Exercise text>
============================================================
Neither do they hold their culture in contempt or the religion which allows
polygamy. They are simply social activists against oppression and injustices.
For being women as Zaynab Alkali shows us, is to come to terms with
subjugation, occasional beating from husband, hunger and poverty and should
expect her man to bring more women to the family without regard to the changing
circumstances. Her male characters are egoistic, hedonists who gratify their
immediate desire, and hold sex as supreme end of existence.
Realizing
female predicament and the reality of the society, Alkali makes every woman to
grapple with one problem or another. Mama Dinar has to ask her cousin in Kufam
“is it well with you between you and Ahmadu?” - because it is just too
obvious to see the unhappiness in her face. And she replied “I no longer ask
for laughter from a husband. For me, recently, sister, what is happiness but a
roof over my head and food to eat?” One must be contended with what life
offers. The ultimate joys are the roof above head, food to eat and to please
her husband at night. The only difference with animal universe is just in the
name when the philosophy of life is rooted on ignoble thoughts as sex, food and
sleeping.
============================================================
(Stored data entries)
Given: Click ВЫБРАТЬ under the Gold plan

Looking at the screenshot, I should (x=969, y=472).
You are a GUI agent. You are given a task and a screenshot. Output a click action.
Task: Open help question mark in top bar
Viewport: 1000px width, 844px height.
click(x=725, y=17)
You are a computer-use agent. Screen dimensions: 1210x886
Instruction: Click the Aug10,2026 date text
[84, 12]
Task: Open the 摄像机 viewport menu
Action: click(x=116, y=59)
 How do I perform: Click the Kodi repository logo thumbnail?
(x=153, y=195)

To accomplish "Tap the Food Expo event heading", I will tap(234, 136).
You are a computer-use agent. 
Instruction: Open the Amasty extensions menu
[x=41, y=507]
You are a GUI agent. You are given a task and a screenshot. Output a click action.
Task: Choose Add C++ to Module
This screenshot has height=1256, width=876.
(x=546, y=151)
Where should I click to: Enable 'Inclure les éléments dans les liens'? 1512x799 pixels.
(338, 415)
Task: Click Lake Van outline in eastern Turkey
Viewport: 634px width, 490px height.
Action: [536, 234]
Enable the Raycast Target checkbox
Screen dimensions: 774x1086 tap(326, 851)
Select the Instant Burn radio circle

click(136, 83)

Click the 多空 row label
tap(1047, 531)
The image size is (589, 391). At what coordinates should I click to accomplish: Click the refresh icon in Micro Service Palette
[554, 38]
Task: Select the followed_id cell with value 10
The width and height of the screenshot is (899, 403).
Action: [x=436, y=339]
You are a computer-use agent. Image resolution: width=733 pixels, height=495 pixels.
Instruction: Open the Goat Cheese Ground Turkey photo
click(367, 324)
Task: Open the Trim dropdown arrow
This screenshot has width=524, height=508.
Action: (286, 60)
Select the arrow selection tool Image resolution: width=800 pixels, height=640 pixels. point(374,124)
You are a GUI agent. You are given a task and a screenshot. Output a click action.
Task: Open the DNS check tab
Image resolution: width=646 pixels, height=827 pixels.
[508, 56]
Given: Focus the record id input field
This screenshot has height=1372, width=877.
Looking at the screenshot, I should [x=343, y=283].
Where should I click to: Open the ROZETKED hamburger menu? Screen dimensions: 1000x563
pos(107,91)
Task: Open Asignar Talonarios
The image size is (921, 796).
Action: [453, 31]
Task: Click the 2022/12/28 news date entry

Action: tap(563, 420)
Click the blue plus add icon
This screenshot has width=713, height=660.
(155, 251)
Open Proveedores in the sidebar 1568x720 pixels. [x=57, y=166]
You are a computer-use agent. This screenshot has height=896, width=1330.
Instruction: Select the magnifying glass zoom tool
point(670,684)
============================================================
Check your understanding>
**A)** How would you change the passage on Zaynab Alkali's fiction, starting with "Neither do they" and going on through "oppression and injustices.", so that "polygamy" reads "plural marriage"?
**B)** Can you carry the passage on Zaynab Alkali's fiction onward from where it stops?
The data here is separate from the passage on Zaynab Alkali's fiction.

Responses to the exercise>
**A)**
Neither do they hold their culture in contempt or the religion which allows
plural marriage. They are simply social activists against oppression and injustices.

**B)**
Zaynab
Alakali sounds typical of someone who has the first-hand experience of the
reality of her characters, and is actually feeling the pain they go through.
The true character of the author is reflected in Mama Dinar. Alkali is from North-eastern
Nigeria, married with children, and did her early schooling at a distant place,
the first female writer in modern prose fiction from the North and the first
educated woman among her local communities. The same experiences and traits in
Mama Dinar’s character might have been the author’s experiences when she says
that she has dedicated her work to “women like us.”
Most
of the characters maintain a set pattern story after story in the collection.
From Yabutu, Ya Amsa, the unlettered ones, to Mama Dinar, the lettered in
making, which we can adduce to be mid-life of Zaynab Alkali’s career, up to
towards the end of the book where we meet her as a schooled and sophisticated
person.
After
reading Zaynab Alkali, readers will be sympathetic with her characters and
overlook their sins in the pursuit of their happiness. The attitude of denying
a woman access to education under matrimony cover is a mere mischief. The
excuses given by men to deny women education are merely phony. Alkali
reiterates that for a woman to get out from the social shackles and webs, she
requires education as opposed to patriarchal, belief which sets to deny her
right.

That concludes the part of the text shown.